The 17th-ranked Stephens had failed to win a set from Sharapova in three prior meetings, but she began to find her range, stamping successive holds at 15 for 2-4. Sharapova slammed a running forehand down the line, eventually holding at 15 for 5-2 before closing the 30-minute opener with her second break. Stephens' coach, David Nainkin, urged his charge to step it up before the second set began.

"Dictate a little more. Take it to her a little more," Nainkin said as Sharapova, clad in a mint sleeveless top, sat with her eyes closed in a meditative state.

Stephens is quicker around the court than Sharapova. She can play attacking tennis or defend, but sometimes doesn't seem sure which tact to take, and when her mind drifts her shots can stray. She earned three break points in the seventh game of the second set, but Sharapova fended off the threat, holding for 4-3.
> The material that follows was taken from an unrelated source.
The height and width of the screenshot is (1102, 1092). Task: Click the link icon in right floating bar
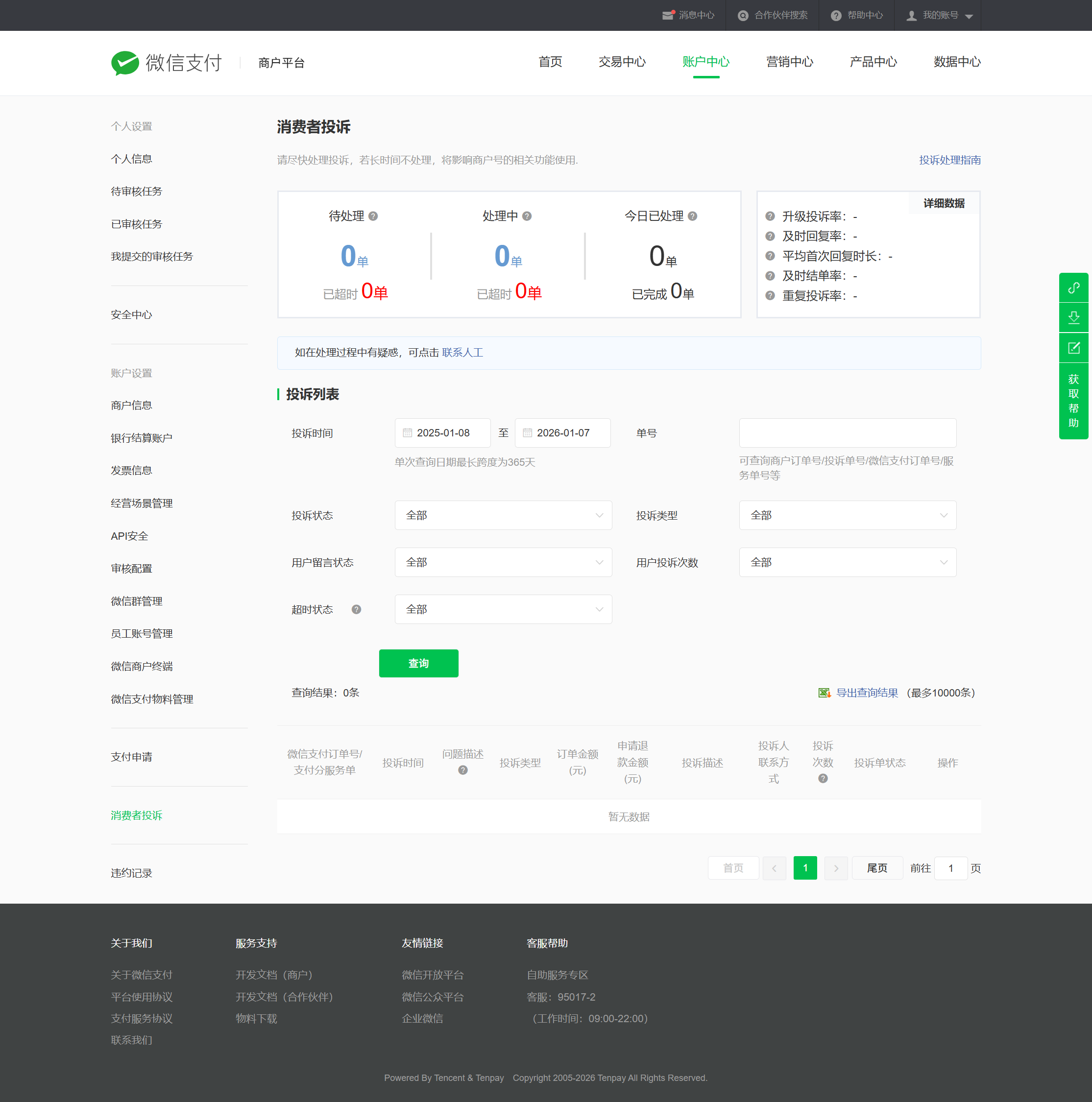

Nerves were evident as Sharapova double-faulted off the tape to open the pivotal tiebreaker. At 4-all, the Russian leaned on a forehand up the line but missed the mark, and Stephens slammed a heavy serve into her opponent's hip for double set point. Sharapova saved the first, then the two went toe-to-toe in one of the best exchanges of the match. Stephens refused to back off the the baseline, drawing the error to take the 66-minute second-set and level the match.

Sharapova departed for a bathroom break, trying to reset after a sloppy set, but things got worse as her flat strikes began to expire in the net. She dumped her sixth and seventh double faults to drop serve and fall into a 1-3 hole, and Stephens backed up the break for a 4-1 lead. Sharapova has been a terror in three-set matches, winning 19 of her last 21 three-setters, but Stephens stood up to the pace in the final set and Sharapova's normally reliable ground game disintegrated.

But closure was complicated. Stephens double-faulted on her first two match points, eliciting collective groans from the crowd, then fought off a break point when Sharapova netted a forehand. One final error from the Russian ended it as Stephens' mother, Sybil, broke into a wide smile and pumped her fist to her daughter.

"No one beats me four times in a row, so I guess I had to win tonight," said a smiling Stephens, scoring her second career Top 5 win following her Australian Open victory over Serena Williams.